§ **What to do**
1/ From the forum thread on importing versus copying media, output the passage that starts at "Importing gives the" and ends at "from a scanner.".
2/ In the forum thread on importing versus copying media, what does one poster call the only way they know of to get images from a scanner?

§ **Source text**
======

# Importing Vs. Copying Media



## lce_123 (Apr 20, 2007)

is there a difference between "importing" pics from an external device and copying/cutting pics from an external device? or is "importing" just a special way of giving nontechnical individuals a wizard that helps move/copy pics from there external device? is this the same from videos as well?


----------



## fairnooks (Oct 1, 2007)

Importing gives the program doing the importing time to offer a little more input and hand-holding maybe. Picasa3 for instance will index everthing it sees on a flashcard and let a person know what, if any of the photos were already imported, so I don't have to keep track of that; and for the ones that are new, the import window also lets one enter a file name and pathway to save them into, so I don't have to do that step beforehand and seperately. A few other little addon perks here and there. My Mom does indeed understand the import process much better than creating a folder where it's wanted and copy and pasting directly. Not so sure about video but if it comes from the same types of sources, sure, why not?


----------



## Hughv (Jul 22, 2006)

In addition, "Importing" or "Acquiring" is the only way I know of to get images from a scanner.

======

Items from a dataset:
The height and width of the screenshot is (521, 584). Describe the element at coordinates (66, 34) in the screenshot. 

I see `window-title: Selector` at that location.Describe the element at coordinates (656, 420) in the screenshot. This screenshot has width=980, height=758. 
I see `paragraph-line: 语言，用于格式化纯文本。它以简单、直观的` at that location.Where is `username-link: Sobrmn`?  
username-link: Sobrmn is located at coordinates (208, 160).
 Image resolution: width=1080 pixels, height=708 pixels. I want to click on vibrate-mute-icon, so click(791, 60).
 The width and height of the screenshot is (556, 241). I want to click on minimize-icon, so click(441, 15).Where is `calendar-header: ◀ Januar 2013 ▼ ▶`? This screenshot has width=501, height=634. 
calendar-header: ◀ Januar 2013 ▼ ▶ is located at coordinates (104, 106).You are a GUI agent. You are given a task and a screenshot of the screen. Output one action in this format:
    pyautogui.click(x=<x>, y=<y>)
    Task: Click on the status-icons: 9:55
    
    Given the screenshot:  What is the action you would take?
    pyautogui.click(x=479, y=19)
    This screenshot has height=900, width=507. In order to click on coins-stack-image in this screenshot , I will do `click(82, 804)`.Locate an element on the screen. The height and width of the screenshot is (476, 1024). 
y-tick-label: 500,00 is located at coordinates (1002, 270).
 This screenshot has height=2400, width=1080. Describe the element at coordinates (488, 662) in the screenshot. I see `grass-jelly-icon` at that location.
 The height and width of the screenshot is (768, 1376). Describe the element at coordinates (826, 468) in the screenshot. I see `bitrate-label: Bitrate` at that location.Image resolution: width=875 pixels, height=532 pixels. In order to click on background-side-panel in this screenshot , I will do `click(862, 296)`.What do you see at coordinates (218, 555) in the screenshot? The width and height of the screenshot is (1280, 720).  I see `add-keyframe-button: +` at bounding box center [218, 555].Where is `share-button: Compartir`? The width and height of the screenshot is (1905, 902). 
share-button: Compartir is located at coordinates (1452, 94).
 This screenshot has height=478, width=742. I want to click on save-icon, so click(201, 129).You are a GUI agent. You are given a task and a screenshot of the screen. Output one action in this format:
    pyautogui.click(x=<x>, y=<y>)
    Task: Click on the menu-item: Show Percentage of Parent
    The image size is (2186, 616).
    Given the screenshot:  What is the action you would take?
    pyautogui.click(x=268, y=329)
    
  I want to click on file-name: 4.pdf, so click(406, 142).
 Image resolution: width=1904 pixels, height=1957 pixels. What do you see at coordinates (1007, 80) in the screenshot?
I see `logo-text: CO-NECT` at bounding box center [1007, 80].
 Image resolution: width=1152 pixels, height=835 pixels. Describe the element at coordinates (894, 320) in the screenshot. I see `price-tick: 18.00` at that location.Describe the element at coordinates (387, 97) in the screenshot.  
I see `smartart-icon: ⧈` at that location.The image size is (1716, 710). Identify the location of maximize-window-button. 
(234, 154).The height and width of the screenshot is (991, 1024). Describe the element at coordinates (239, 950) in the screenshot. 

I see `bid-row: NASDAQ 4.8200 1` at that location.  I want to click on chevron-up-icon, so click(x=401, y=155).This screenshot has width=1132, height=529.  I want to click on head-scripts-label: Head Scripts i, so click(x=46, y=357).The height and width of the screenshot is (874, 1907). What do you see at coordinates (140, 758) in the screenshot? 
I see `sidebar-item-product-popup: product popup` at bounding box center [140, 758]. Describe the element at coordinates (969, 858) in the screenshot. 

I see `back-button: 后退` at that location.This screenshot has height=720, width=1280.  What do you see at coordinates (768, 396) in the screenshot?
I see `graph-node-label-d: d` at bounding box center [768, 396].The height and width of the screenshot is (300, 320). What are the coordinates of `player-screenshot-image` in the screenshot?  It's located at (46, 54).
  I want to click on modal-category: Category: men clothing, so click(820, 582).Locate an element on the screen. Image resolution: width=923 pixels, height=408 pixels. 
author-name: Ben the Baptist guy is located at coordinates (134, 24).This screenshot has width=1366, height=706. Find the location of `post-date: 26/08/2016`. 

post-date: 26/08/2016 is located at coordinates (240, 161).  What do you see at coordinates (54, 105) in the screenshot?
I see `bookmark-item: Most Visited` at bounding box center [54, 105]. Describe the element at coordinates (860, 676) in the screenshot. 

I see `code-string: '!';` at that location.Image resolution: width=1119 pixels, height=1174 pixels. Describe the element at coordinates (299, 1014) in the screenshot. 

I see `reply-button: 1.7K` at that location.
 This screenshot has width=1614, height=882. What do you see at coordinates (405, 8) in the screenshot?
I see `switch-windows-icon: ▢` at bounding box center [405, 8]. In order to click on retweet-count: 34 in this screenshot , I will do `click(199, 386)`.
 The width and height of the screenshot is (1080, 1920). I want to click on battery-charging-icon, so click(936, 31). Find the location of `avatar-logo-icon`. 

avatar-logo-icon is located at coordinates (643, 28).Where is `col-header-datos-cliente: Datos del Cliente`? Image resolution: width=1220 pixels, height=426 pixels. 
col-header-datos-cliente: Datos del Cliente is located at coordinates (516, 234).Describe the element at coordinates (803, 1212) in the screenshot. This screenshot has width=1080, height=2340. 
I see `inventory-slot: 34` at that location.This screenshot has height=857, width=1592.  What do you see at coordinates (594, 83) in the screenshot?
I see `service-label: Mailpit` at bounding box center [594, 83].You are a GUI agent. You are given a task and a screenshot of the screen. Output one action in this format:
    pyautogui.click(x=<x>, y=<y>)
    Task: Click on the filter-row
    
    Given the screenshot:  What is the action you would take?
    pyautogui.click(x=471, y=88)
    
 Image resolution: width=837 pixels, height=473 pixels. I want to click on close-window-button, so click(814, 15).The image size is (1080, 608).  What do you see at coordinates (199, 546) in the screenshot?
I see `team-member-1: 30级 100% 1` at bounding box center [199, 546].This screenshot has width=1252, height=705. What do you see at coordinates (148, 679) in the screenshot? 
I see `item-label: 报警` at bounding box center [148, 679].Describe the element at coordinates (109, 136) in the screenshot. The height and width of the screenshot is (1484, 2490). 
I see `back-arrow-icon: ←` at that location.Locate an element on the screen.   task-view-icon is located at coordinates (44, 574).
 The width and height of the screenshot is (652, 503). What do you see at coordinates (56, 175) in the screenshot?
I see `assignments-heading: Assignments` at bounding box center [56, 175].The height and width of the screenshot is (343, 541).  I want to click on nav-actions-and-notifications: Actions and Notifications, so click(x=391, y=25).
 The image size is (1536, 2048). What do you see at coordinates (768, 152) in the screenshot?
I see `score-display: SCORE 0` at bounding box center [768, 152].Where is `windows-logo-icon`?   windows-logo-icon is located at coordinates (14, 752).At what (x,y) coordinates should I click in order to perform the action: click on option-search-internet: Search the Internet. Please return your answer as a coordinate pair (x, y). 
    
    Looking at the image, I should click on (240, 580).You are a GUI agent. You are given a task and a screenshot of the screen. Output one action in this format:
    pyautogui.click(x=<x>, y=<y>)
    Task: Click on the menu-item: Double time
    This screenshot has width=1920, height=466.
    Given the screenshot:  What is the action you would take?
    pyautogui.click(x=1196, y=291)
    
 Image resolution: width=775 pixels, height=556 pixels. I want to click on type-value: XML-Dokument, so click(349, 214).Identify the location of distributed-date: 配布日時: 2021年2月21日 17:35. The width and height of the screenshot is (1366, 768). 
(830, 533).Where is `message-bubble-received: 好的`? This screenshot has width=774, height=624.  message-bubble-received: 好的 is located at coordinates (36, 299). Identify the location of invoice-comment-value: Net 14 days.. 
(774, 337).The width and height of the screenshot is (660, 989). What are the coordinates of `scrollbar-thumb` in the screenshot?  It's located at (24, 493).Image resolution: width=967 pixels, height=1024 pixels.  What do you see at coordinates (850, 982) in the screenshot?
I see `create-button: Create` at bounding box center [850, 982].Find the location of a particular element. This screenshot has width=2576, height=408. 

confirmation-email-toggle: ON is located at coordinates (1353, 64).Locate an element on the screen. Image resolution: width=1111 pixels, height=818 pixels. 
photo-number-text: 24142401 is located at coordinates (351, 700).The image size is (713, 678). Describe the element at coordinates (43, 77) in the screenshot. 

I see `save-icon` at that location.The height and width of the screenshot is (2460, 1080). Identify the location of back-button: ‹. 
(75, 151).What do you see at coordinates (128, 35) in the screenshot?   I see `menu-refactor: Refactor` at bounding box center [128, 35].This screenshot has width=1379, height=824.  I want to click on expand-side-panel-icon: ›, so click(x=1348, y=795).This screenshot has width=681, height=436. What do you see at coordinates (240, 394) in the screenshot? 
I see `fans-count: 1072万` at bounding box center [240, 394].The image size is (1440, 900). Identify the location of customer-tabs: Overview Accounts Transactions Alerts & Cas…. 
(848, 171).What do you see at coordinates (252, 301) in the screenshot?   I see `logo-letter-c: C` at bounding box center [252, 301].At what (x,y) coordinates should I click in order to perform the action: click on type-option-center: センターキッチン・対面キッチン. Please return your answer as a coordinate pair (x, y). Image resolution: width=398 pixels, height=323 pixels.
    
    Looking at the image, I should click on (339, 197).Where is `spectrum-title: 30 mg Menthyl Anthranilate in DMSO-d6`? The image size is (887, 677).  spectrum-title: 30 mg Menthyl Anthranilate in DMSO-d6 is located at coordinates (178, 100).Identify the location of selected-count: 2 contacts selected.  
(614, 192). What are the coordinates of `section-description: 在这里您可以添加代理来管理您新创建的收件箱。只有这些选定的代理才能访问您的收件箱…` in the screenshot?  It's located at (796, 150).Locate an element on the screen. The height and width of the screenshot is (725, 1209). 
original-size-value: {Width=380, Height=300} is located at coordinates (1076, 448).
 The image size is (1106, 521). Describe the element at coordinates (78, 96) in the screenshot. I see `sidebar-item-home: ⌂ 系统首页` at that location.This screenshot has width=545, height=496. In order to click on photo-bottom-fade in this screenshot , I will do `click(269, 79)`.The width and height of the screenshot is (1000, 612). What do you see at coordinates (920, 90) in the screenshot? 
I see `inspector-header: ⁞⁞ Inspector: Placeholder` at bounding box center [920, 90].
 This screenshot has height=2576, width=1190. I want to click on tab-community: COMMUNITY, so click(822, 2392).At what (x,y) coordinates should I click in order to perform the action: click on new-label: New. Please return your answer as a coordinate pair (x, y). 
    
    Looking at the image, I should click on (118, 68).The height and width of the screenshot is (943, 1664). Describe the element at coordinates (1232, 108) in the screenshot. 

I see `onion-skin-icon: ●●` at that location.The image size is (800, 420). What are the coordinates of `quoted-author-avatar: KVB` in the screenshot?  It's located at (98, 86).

======

§ **Replies**
1/
Importing gives the program doing the importing time to offer a little more input and hand-holding maybe. Picasa3 for instance will index everthing it sees on a flashcard and let a person know what, if any of the photos were already imported, so I don't have to keep track of that; and for the ones that are new, the import window also lets one enter a file name and pathway to save them into, so I don't have to do that step beforehand and seperately. A few other little addon perks here and there. My Mom does indeed understand the import process much better than creating a folder where it's wanted and copy and pasting directly. Not so sure about video but if it comes from the same types of sources, sure, why not?


----------



## Hughv (Jul 22, 2006)

In addition, "Importing" or "Acquiring" is the only way I know of to get images from a scanner.

2/ "Importing" or "Acquiring."